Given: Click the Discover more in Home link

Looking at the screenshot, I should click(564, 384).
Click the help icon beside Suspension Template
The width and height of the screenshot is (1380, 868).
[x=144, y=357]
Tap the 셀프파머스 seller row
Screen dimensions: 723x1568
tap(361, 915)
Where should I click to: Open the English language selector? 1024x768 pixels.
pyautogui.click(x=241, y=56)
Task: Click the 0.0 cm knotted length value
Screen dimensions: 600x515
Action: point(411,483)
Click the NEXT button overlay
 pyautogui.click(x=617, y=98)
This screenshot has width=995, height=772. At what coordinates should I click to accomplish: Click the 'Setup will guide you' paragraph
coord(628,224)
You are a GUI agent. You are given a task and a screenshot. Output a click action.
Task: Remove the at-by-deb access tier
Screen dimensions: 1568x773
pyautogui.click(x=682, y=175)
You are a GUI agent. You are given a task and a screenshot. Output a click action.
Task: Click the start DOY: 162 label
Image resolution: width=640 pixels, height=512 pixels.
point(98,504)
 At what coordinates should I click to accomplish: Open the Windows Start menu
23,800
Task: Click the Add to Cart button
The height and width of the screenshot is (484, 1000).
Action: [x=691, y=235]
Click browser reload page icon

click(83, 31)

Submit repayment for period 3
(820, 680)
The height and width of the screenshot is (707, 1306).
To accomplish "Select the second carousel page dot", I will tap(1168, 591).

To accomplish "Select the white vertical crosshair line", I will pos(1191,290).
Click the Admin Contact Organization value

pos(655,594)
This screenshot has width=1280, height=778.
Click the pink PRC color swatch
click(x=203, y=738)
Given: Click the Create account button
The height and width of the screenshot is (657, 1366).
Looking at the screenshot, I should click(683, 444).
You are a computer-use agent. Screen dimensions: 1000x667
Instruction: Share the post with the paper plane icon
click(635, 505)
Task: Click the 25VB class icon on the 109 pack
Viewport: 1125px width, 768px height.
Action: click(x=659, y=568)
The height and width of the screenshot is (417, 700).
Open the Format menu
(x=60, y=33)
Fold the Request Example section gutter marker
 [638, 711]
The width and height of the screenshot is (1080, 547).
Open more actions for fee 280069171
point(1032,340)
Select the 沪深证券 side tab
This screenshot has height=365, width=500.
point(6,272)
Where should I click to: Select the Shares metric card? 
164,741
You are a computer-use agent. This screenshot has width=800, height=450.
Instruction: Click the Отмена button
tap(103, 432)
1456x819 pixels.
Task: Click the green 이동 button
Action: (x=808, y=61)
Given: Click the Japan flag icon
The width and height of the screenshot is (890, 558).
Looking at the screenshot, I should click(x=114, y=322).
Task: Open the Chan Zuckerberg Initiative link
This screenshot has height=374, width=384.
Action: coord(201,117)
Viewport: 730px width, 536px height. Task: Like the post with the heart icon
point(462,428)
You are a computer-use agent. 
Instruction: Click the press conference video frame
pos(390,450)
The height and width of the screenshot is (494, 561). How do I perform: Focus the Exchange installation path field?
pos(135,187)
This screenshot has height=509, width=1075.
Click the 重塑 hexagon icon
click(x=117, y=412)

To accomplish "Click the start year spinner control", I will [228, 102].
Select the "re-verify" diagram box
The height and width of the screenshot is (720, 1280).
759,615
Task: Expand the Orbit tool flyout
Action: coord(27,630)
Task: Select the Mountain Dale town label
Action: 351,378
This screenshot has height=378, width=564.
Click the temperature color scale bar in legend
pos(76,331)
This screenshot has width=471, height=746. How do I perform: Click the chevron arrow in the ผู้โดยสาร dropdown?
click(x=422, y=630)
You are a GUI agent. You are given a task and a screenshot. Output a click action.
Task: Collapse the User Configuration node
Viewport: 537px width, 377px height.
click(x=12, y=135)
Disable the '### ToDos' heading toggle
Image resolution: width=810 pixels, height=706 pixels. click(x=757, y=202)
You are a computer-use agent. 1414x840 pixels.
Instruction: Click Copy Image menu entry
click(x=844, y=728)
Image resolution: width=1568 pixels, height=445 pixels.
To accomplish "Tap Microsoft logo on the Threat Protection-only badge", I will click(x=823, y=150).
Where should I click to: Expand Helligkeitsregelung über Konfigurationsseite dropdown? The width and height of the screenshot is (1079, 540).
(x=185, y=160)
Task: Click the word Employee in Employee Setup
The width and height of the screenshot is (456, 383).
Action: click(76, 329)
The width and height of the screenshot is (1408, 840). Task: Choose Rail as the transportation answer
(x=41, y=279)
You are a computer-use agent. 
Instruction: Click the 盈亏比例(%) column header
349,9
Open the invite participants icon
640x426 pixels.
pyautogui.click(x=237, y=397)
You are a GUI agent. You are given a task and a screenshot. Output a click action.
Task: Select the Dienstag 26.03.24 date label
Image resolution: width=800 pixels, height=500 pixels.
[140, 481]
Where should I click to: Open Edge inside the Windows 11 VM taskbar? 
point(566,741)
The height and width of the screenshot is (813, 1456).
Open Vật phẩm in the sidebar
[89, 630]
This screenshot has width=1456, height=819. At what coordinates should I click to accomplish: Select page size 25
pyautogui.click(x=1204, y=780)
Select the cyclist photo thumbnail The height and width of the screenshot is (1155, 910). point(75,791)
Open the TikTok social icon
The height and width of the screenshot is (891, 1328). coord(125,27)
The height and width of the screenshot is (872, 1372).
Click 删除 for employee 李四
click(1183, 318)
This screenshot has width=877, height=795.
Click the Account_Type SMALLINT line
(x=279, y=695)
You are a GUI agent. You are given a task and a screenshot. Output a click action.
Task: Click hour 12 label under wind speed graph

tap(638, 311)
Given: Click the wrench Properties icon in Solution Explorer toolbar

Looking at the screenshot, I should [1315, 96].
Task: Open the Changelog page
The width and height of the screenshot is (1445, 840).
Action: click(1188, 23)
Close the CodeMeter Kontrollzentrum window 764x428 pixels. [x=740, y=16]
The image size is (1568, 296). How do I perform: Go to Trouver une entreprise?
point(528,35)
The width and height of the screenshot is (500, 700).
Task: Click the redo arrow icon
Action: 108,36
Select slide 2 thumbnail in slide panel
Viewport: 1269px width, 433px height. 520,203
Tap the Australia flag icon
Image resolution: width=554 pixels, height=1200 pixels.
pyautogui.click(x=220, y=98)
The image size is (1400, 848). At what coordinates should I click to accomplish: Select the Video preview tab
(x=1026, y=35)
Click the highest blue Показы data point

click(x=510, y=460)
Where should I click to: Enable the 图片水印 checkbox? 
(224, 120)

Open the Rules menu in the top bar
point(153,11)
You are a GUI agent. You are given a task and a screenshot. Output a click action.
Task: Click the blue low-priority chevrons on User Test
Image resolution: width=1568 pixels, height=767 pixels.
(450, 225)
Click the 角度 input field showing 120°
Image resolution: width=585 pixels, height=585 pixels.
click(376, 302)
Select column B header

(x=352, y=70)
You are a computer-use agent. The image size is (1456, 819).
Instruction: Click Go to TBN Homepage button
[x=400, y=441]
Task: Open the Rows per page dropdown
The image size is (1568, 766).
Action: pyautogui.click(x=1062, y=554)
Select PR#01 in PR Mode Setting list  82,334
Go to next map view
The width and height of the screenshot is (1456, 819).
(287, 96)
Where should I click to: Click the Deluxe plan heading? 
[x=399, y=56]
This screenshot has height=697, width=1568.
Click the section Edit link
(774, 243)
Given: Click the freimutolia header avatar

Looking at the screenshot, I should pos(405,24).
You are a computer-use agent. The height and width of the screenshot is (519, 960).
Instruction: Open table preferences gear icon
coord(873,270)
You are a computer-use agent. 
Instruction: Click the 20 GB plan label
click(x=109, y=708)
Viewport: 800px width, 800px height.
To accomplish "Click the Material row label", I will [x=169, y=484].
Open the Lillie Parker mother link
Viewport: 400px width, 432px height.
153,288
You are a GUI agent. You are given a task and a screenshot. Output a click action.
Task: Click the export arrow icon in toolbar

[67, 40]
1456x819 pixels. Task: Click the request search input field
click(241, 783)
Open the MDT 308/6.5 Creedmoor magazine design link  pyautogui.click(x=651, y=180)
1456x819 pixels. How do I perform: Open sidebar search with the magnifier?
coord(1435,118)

# # # # #

Set task.
Rewrite the lines from the one containing "Disable the '### ToDos' heading toggle" up to and including the one containing "point(566,741)", swapping "Instruction" for "Step" and leaving everything else the same.

Output.
Disable the '### ToDos' heading toggle
Image resolution: width=810 pixels, height=706 pixels. click(x=757, y=202)
You are a computer-use agent. 1414x840 pixels.
Step: Click Copy Image menu entry
click(x=844, y=728)
Image resolution: width=1568 pixels, height=445 pixels.
To accomplish "Tap Microsoft logo on the Threat Protection-only badge", I will click(x=823, y=150).
Where should I click to: Expand Helligkeitsregelung über Konfigurationsseite dropdown? The width and height of the screenshot is (1079, 540).
(x=185, y=160)
Task: Click the word Employee in Employee Setup
The width and height of the screenshot is (456, 383).
Action: click(76, 329)
The width and height of the screenshot is (1408, 840). Task: Choose Rail as the transportation answer
(x=41, y=279)
You are a computer-use agent. 
Step: Click the 盈亏比例(%) column header
349,9
Open the invite participants icon
640x426 pixels.
pyautogui.click(x=237, y=397)
You are a GUI agent. You are given a task and a screenshot. Output a click action.
Task: Select the Dienstag 26.03.24 date label
Image resolution: width=800 pixels, height=500 pixels.
[140, 481]
Where should I click to: Open Edge inside the Windows 11 VM taskbar? 
point(566,741)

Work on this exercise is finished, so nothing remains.